In recent years, we’ve seen a handful of Canadian bands leaving their mark on the emo/pop-punk scene. Seaway, Rarity and Like Pacific have followed the footsteps of influential Canucks Sum 41 and Simple Plan. You can now add Castlefield to that pool of bands.
Based out of Ottawa, Ontario, the quartet are releasing their second EP, ‘Tunnel Vision’, tomorrow through Penultimate Records (Handguns, Bukowski, Brightr). Its four tracks sees Castlefield blur the boundaries between emo and pop-punk providing a set of songs full of straight up honesty. Combined with an accessible, upbeat sound, it gives the Canadian four-piece plenty of potential going forward.

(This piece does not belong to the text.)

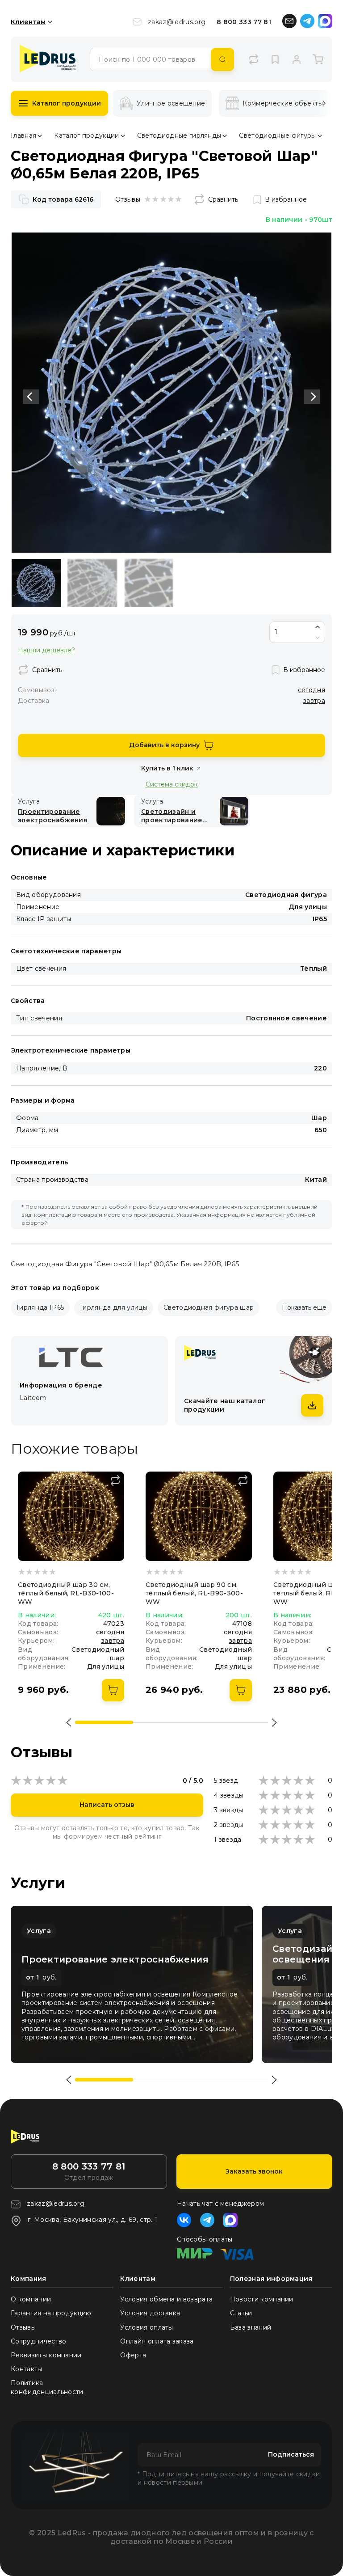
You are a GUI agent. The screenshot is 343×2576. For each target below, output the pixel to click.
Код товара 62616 (63, 199)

As always, Already Heard loves to put the spotlight on exciting up-and-coming bands and Castlefield is no different. Ahead of its full release, we’re premiering ‘Tunnel Vision’ in its entirety. We also spoke to vocalist and guitarist Ryan Fitz, as he gives a track-by-track breakdown of the EP.
Best Laid Plans
This was the song the took the longest to write on ‘Tunnel Vision’. I wrote the song in its earliest form, probably somewhere around early 2015. My friends and family have probably heard me play it a million different ways by now, because of how many shapes and forms it’s existed in, I even used to perform it a lot when I would play solo shows back in the day. The song didn’t really start taking its final form until I brought it to the rest of the guys and we turned it into more of a “pop-punk” sounding tune around late last year.
I am really proud of how it sounds now and how we all did our own part to make it come to life. While it was the longest process for writing a song for ‘Tunnel Vision’, I think it was definitely worth the amount of time it took to create.
‘Heaven Sent’ is a song that started with an interesting chord pattern that myself and Connor (Neilson – guitar) came up with together in an open tuning that I like to think we created. This is definitely the odd one out on the EP, because we just wanted to try something different. ‘Heaven Sent’ almost abandons the idea that we are anything close to a pop-punk band and it almost goes in more of a post-hardcore direction at points. This is one of those songs that we wrote purely from emotion and didn’t think too hard about trying to fit into a genre somewhere.
I wrote it about growing up in a household where you might not always have the support you desire from your loved ones, and how tough that can be to get over. Everything came together fairly quickly because of how exciting the process of writing something completely different was. I really like how much we experimented with things here. I’ll never forget tracking the end portion of it in the studio and Anton being like “I thought you guys were an emo band, what’s this??” That’s why we chose to make it the second track, so it will come in and surprise the listeners and that’s probably why it’s the one I’m most excited to see people’s reaction to.
‘Joyless’ is a song that started out as an idea to try to write something more poppy and fast-paced for the EP – but I don’t think I ever intended for it to have the emotional meaning it does. Castlefield doesn’t like to put too many boundaries on how we write, and since we use the band as an outlet for our emotions, we let everyone in the band contribute to the songwriting how they want to. That really shines through on this song.
It was written back before we had Jon (Reid) as a drummer, so Matt (Spafford – bass) wrote and played drums on it. A lot of it is him having fun playing punk beats and Connor having lots of fun on guitar, while I just came to the table with a very simple chord progression.
We happened to write this song in a period of my life where I was really going through a lot of emotional growing pains. I wasn’t really paying attention in school, it was my first time being in a serious relationship, and mentally I wasn’t doing well at all. So most of the lyrical content is just me pouring that period of my life into a song. Originally I think it was meant to have a pretty sad theme overall, but I changed the chorus a week before we recorded it because I came the realization that you can’t let your problems get the best of you, and everything will get better in time. ‘Joyless’ is definitely the song I put the most of myself into, but it makes me happy to listen to and know that most of the tough things from that part of my life are in the past now.
This started with Connor writing the very calm riff at the start of the song and is just building it from there. I think this song is really cool and different because we are guilty of being a band that uses the “verse chorus verse chorus” writing method a lot. This song is a lot of building up and then the chorus just explodes because of how much lead up there is to it. No song I’ve ever written quite makes me feel like the way this one does. The chorus hits so hard.
The lyrics are mainly just written about the types of relationships many people find themselves in, where one person is usually more attached than the other and then once they break things off. It’s hard to escape the thought of them and move on. A big thanks to Anton DeLost on this one because without his crystal clear production on this, it wouldn’t have come out quite like it did.
‘Tunnel Vision’ by Castlefield is released on 16th November on Penultimate Records.